Au sein d’un groupe de professionnels, les divergences d’interprétation quant à ce qui est fait et devrait être fait suscitent un grand nombre de tensions et d’oppositions, obligeant à des compromis. Les règles et les compromis qui en découlent peuvent être vécus comme des contraintes et des compromissions, auquel cas la « matière » du cadre formel se rigidifie et prend l’apparence de l’obstacle. Ils peuvent être vécus comme des facilitateurs de la coopération et ce « matériau » devient alors plus fluide et malléable.
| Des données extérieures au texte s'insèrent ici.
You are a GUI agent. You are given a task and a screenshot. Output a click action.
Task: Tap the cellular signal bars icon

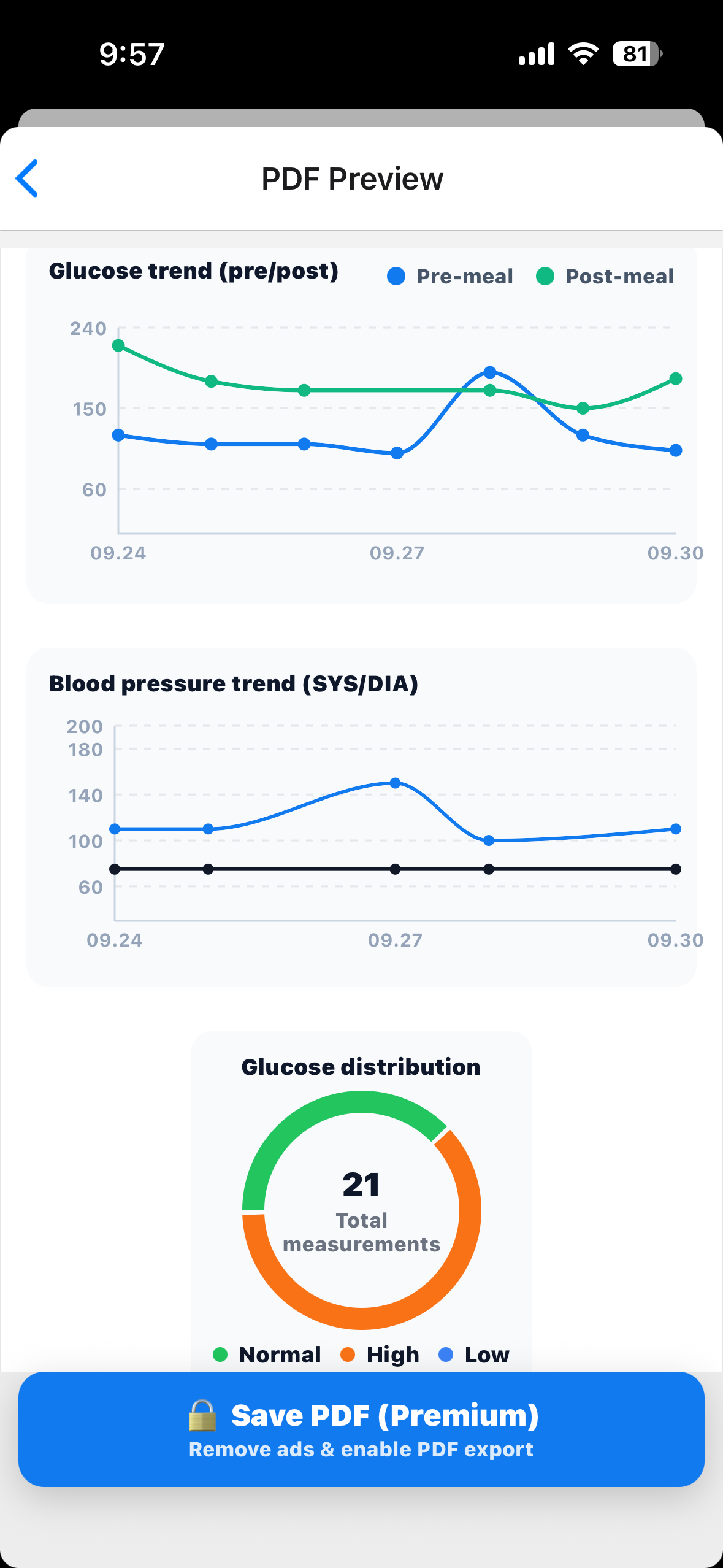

Cette métaphore sensorielle pour parler de l’organisation du travail ne doit rien au hasard : la fluidité ou la rigidité des échanges et actions se ressent psychosomatiquement, et nous ne cessons de subir ou de générer des conflits au sein de la matière inter-relationnelle qui nous lie aux autres, dans l’usage de tel ou tel outil, physique ou virtuel.

Nous envisagerons cette question sous l’angle du rapport entre valeurs personnelles et valeurs au travail, sans jamais perdre de vue que les valeurs et règles ne sont pas seulement externes. Elles sont progressivement intériorisées comme faisant partie de soi et réciproquement sont investies subjectivement par des valeurs personnelles. Chacun va à la fois intégrer un ensemble de procédures et y mettre de lui-même. En ajoutant ses propres valeurs, on n’assouplit pas la règle : on lui donne une autre forme, on y ajoute d’autres exigences (comme l’honnêteté, l’accord avec sa propre conscience). On en a souvent besoin pour croire en ce que l’on accomplit.